Supports text search for various languages, Ignores stop words (a, the, an, and, etc.)
o text indexes can be large. They contain one index entry for each unique post-stemmed word in each
indexed field for each document inserted.
o Building a text index is very similar to building a large multi-key index and will take longer than building
a simple ordered (scalar) index on the same data.
o When building a large text index on an existing collection, ensure that you have a sufficiently high limit
on open file descriptors. See the recommended settings.
o text indexes will impact insertion throughput because MongoDB must add an index entry for each
unique post-stemmed word in each indexed field of each new source document.
o Additionally, text indexes do not store phrases or information about the proximity of words in the
documents. As a result, phrase queries will run much more effectively when the entire collection fits in
RAM.
o For each indexed field in the document, MongoDB multiplies the number of matches by the weight and
sums the results. Using this sum, MongoDB then calculates the score for the document. See $meta
operator for details on returning and sorting by text scores.

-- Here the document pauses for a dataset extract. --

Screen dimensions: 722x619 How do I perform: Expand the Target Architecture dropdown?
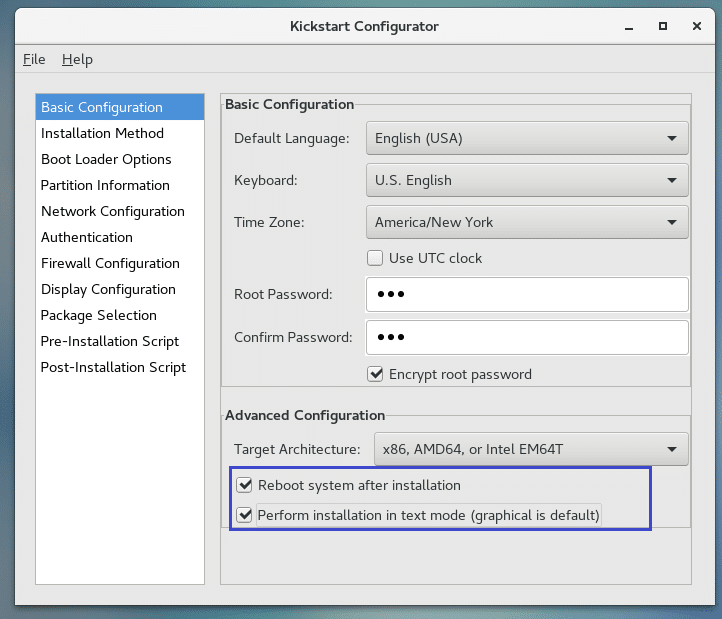click(531, 449)
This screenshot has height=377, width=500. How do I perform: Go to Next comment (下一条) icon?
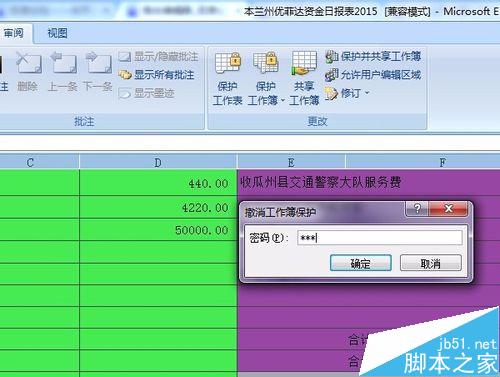(x=98, y=72)
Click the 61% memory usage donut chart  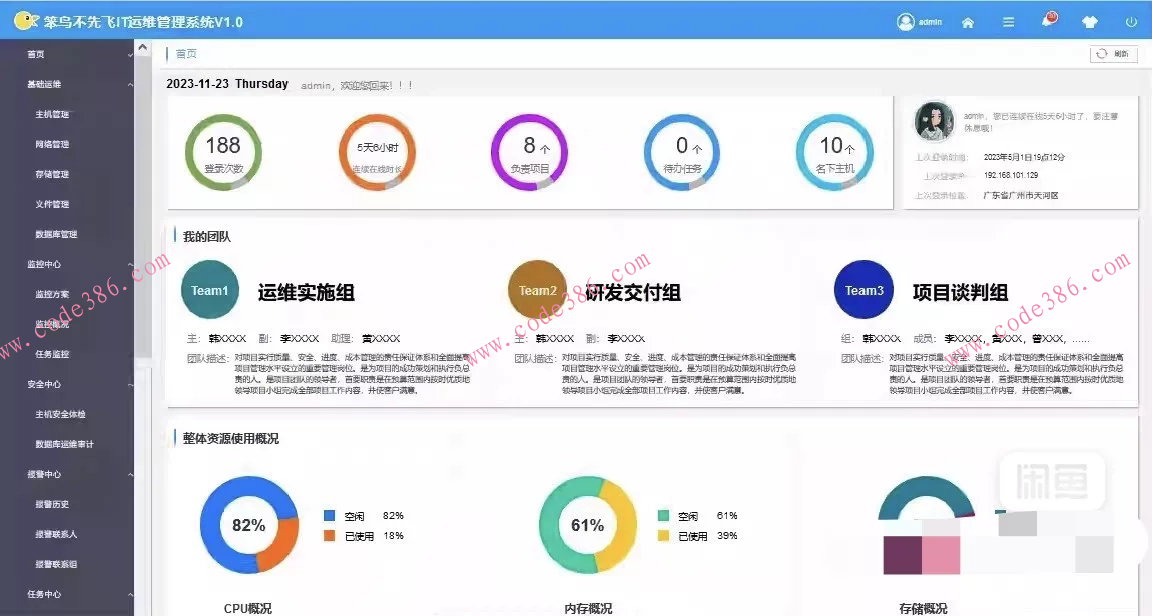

Index Intersection: MongoDB can use the intersection of indexes to fulfill queries. For queries that specify
compound query conditions, if one index can fulfill a part of a query condition, and another index can fulfill
another part of the query condition, then MongoDB can use the intersection of the two indexes to fulfill the
query. Whether the use of a compound index or the use of an index intersection is more efficient depends on
the particular query and the system.
Background/Foreground Operation: By default, creating an index blocks all other operations on a database.
When building an index on a collection, the database that holds the collection is unavailable for read or write
operations until the index build completes. For potentially long running index building operations, consider the
background operation so that the MongoDB database remains available during the index building operation.
Build Indexes on Replica Sets: For replica sets, secondaries will begin building indexes after the primary finishes
building the index. In sharded clusters, the mongos will send createIndex() to the primary members of the
replica set for each shard, which then replicate to the secondaries after the primary finishes building the index.
Covered Queries: When the query criteria and the projection of a query include only the indexed fields,
MongoDB will return results directly from the index without scanning any documents or bringing documents
into memory. These covered queries can be very efficient. To determine whether a query is a covered query, use
the db.collection.explain() or the explain() method and review the results.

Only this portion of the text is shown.